● WHAT IS NEEDED:
Please update the material starting with the line with "The height and" and going on through the line with "(x=782, y=76)", replacing "dropdown" with "drop-down" and changing nothing else. Give back only those lines, leaving out the pictures.

● DATA TO USE:
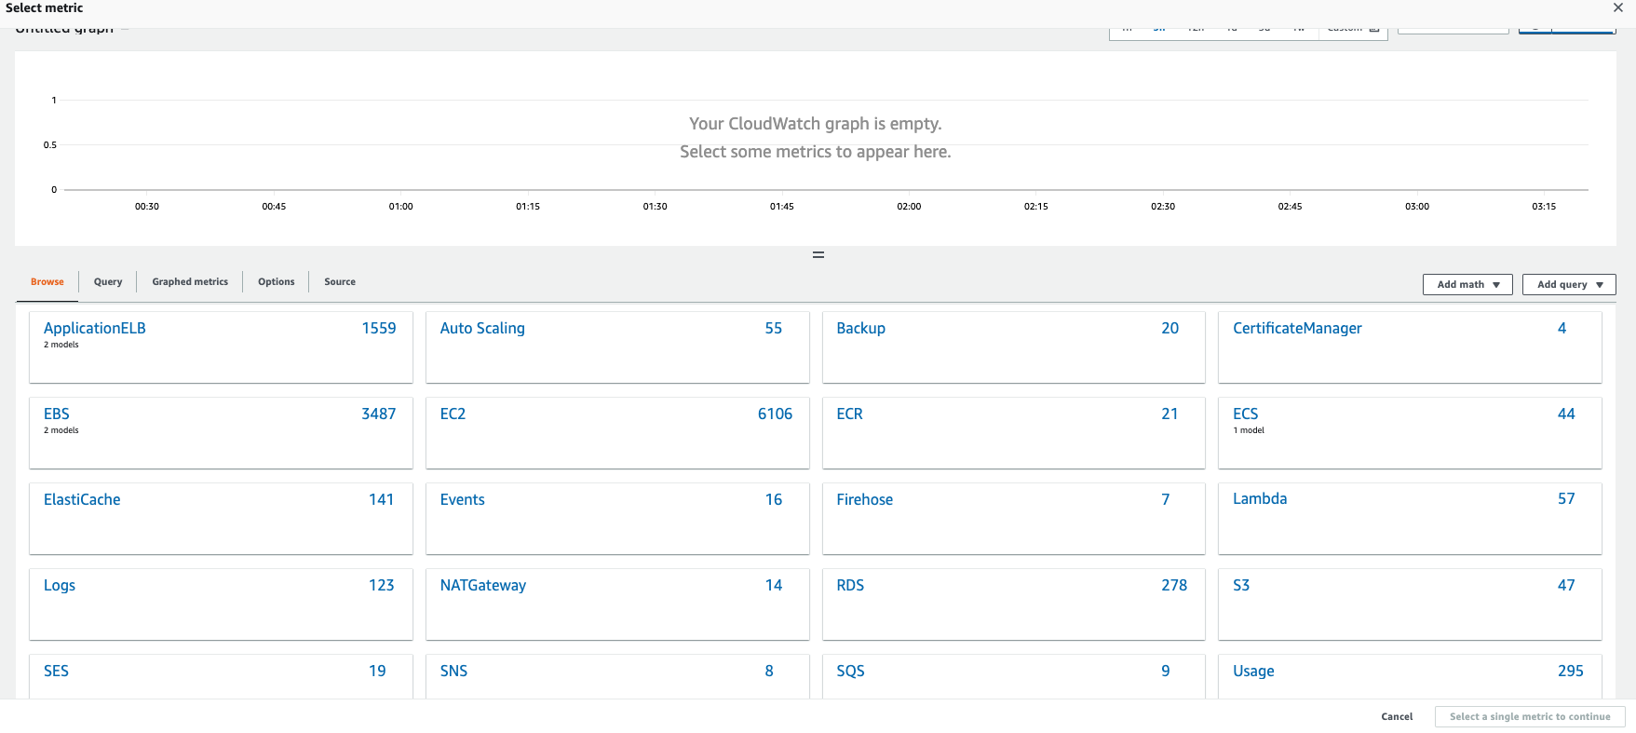Cancel the metric selection
Viewport: 1636px width, 733px height.
coord(1397,716)
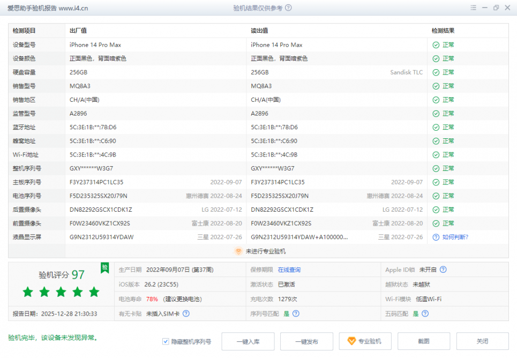Screen dimensions: 517x358
Task: Take a screenshot using the 截图 button
Action: click(424, 341)
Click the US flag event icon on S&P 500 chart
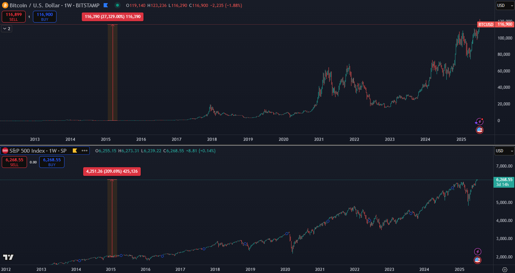515x273 pixels. click(478, 260)

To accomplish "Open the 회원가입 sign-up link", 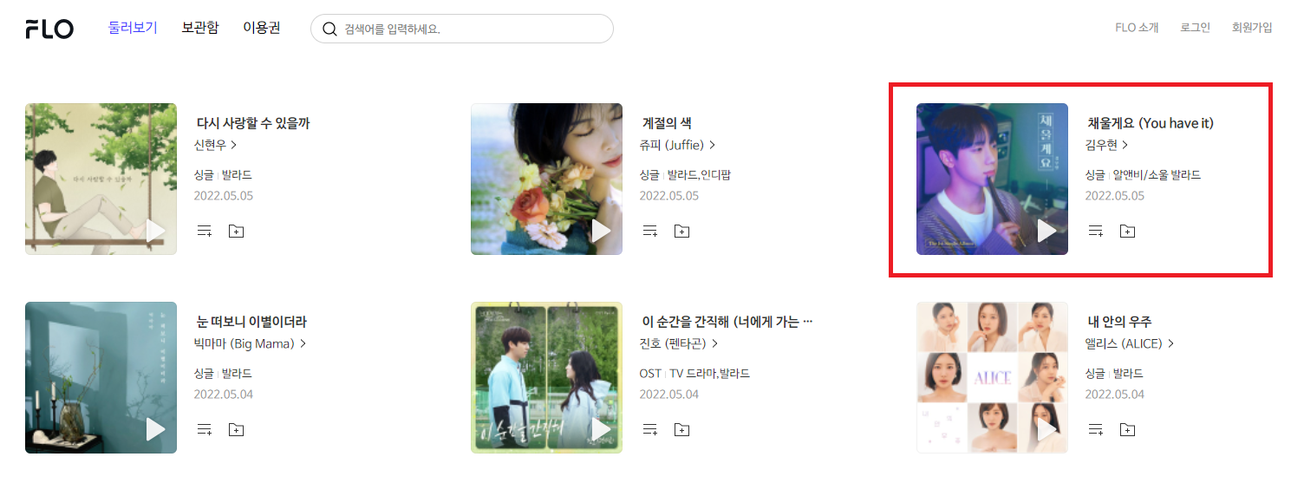I will [x=1252, y=28].
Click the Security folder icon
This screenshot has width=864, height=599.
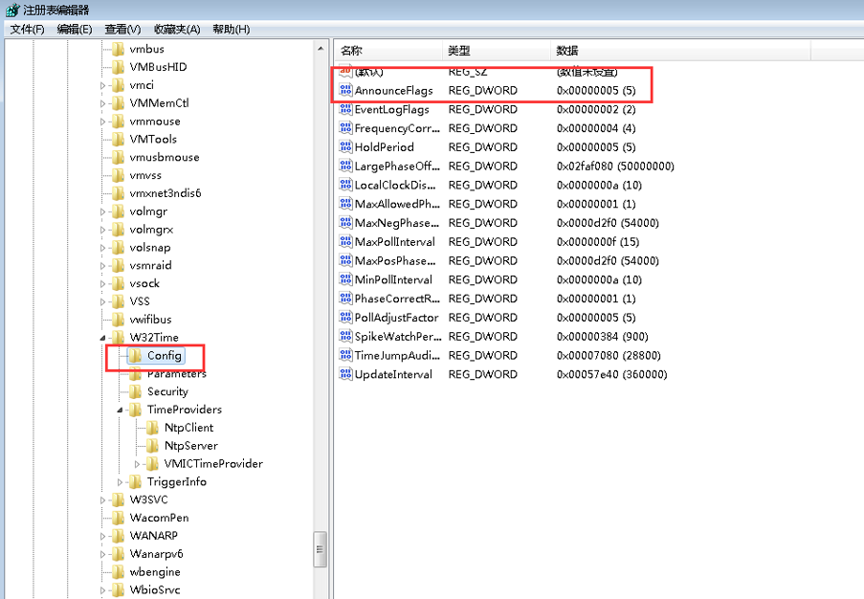[x=135, y=391]
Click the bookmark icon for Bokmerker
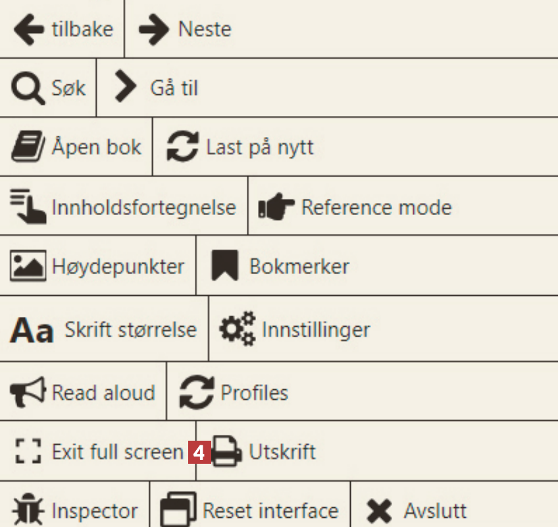Image resolution: width=558 pixels, height=527 pixels. tap(224, 267)
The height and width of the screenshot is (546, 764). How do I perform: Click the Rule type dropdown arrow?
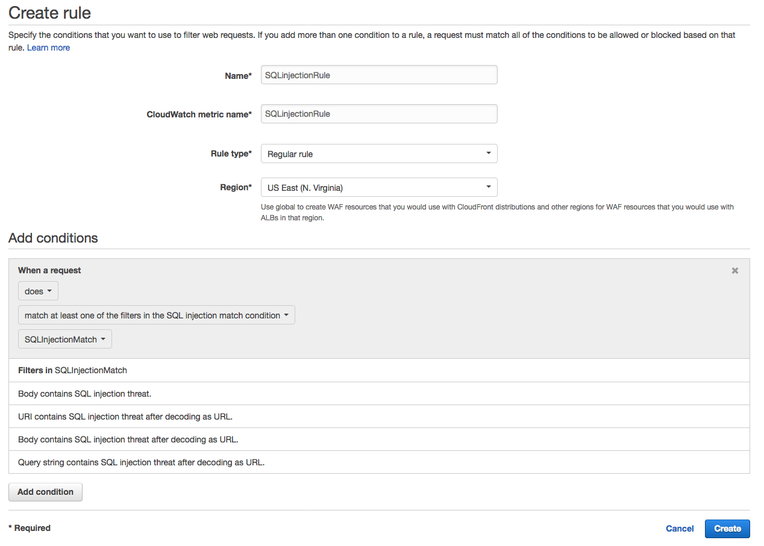[489, 154]
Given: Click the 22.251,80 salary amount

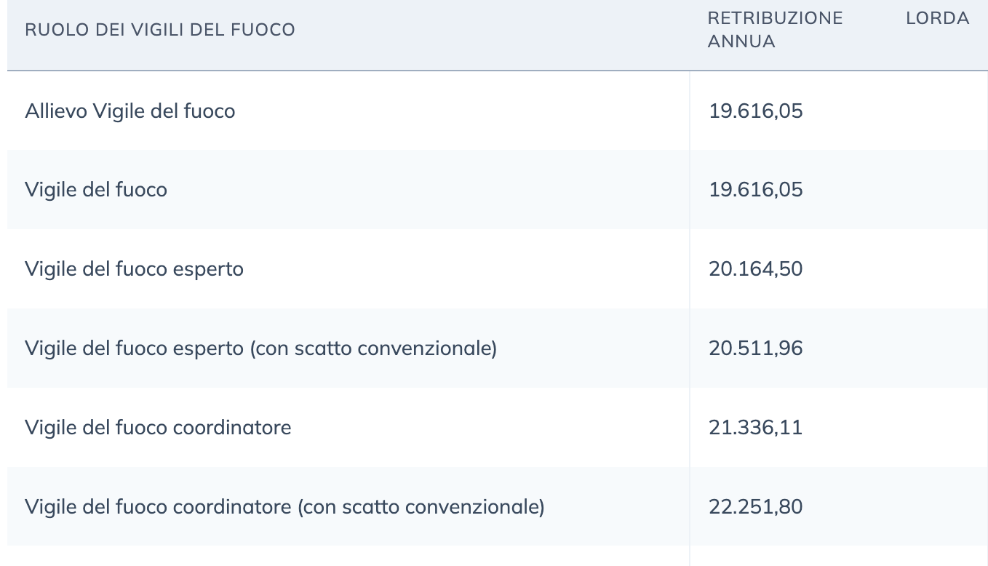Looking at the screenshot, I should coord(755,506).
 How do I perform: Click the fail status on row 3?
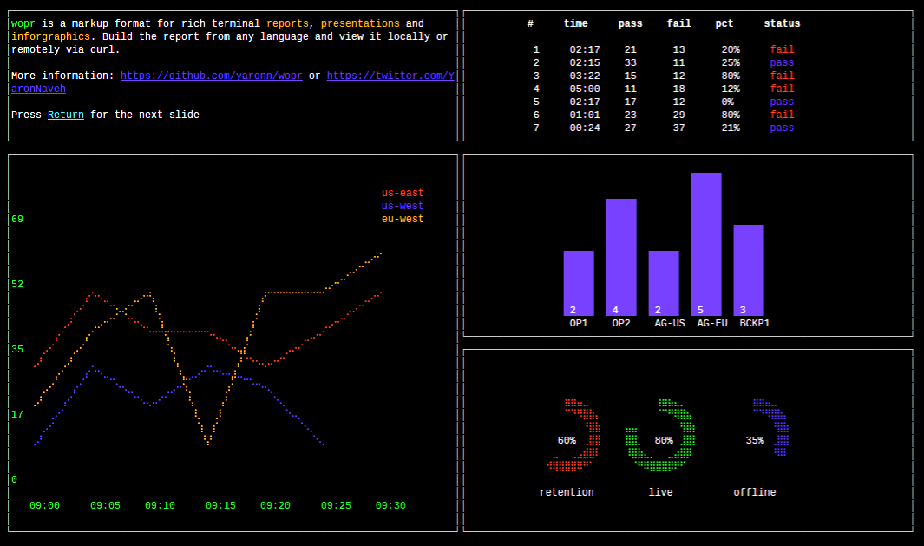(x=782, y=76)
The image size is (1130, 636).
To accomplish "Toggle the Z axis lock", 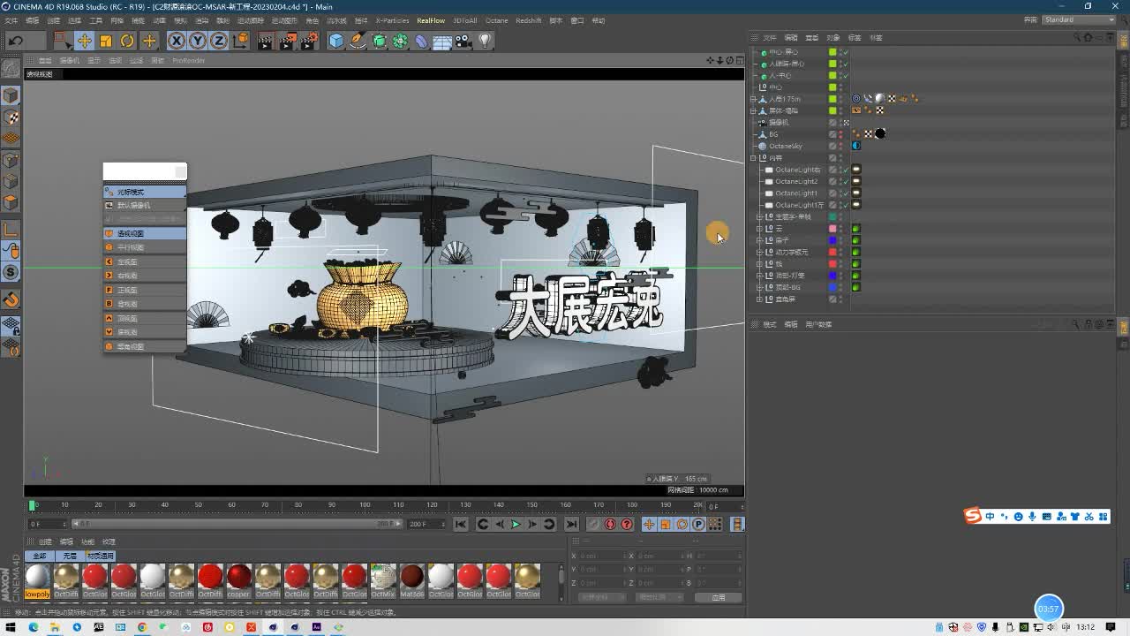I will point(218,41).
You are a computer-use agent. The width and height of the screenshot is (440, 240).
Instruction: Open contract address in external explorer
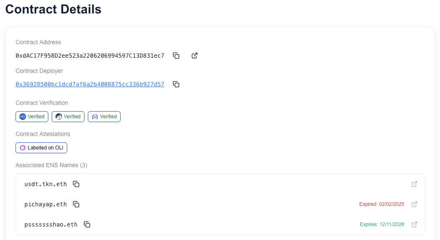click(x=195, y=56)
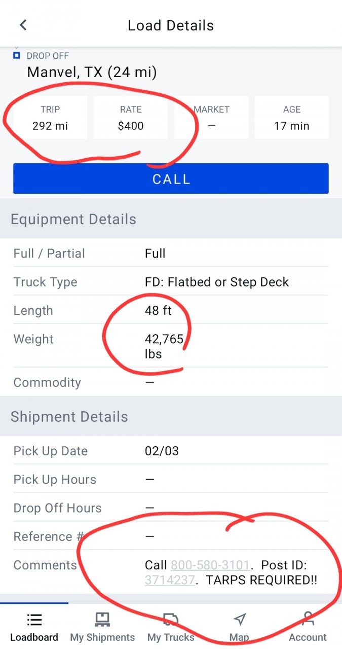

● WORKED ANSWER:
The height and width of the screenshot is (546, 764). How do I perform: Click the Rule type drop-down arrow?
[489, 154]
Given: Click the 22.251,80 salary amount

Looking at the screenshot, I should coord(755,506).
 How do I perform: Click the fail status on row 3?
(x=782, y=76)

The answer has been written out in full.